Task instructions -
Go to the line below that contains "Viewport: 228px width, 163px". From there to the end of the records, reproduce each line exactly, except the pictures.

Stored data:
************

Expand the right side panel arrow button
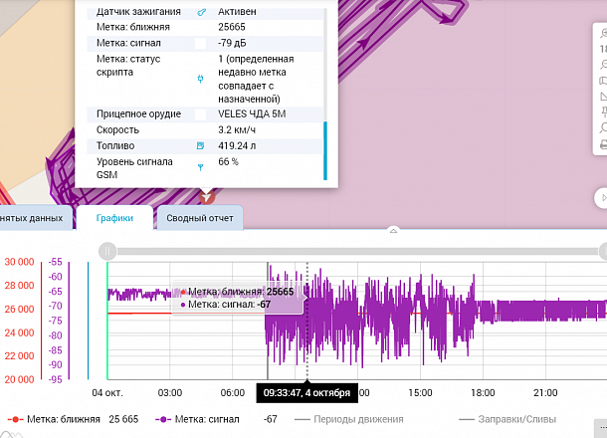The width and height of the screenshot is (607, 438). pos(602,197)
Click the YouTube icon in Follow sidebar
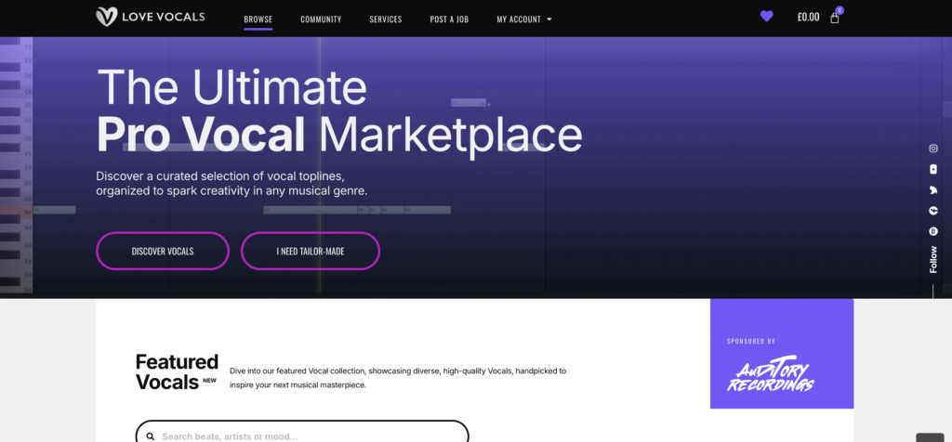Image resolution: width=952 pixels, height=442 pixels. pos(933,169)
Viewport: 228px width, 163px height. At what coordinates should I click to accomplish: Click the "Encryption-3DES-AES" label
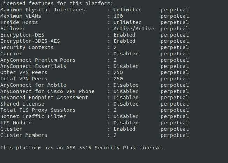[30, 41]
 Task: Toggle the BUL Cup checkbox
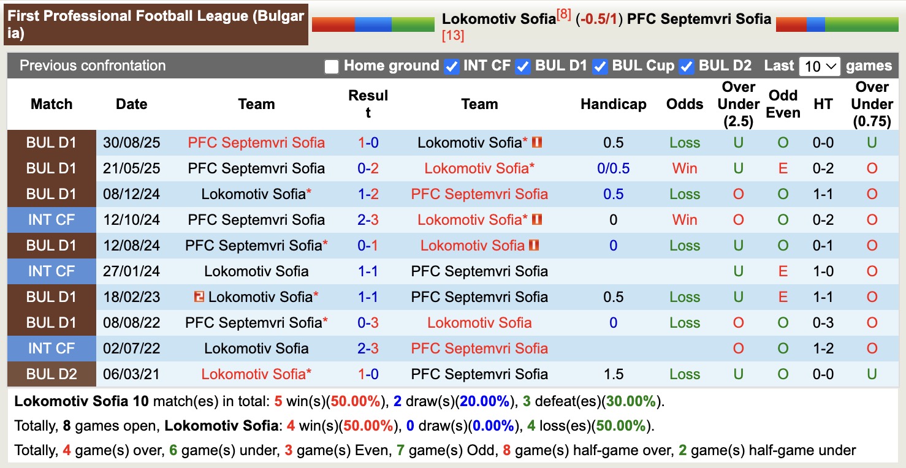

************

Reply -
Viewport: 228px width, 163px height. At what coordinates should I click to accomplish: Click the "Encryption-3DES-AES" label
[30, 41]
 Task: Toggle the BUL Cup checkbox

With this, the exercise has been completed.